§ **Exercise prompt**
Go through the listing below and return each line that includes "computer".

§ **Excerpted data**
-*-
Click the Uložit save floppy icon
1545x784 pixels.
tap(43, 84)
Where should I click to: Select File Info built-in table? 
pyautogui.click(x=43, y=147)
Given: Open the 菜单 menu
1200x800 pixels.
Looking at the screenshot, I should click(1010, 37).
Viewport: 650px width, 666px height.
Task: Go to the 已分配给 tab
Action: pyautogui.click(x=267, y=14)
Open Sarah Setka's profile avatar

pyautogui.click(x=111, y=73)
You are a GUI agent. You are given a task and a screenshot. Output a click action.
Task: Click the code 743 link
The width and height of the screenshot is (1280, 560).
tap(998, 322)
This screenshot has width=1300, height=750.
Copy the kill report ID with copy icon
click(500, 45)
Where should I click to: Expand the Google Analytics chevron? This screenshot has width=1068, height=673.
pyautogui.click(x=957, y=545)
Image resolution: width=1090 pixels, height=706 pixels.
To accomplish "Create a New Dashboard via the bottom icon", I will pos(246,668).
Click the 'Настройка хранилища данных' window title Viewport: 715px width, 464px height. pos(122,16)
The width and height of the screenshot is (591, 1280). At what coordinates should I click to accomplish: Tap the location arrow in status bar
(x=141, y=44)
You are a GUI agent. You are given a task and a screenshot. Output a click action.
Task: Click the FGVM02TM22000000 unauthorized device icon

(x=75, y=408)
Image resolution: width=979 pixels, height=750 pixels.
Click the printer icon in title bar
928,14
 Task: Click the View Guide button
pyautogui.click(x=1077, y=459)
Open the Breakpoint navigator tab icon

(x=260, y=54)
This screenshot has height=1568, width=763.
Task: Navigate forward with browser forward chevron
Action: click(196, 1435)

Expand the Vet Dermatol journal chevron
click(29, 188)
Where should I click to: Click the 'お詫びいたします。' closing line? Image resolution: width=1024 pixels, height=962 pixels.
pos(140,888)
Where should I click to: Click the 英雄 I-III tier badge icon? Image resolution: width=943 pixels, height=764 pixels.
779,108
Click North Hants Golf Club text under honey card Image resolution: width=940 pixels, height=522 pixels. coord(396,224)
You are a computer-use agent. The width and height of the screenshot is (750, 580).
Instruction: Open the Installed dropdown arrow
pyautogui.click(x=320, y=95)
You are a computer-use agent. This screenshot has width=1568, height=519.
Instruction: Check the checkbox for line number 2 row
-*-
§ **Reply**
You are a computer-use agent. The width and height of the screenshot is (750, 580).
You are a computer-use agent. This screenshot has width=1568, height=519.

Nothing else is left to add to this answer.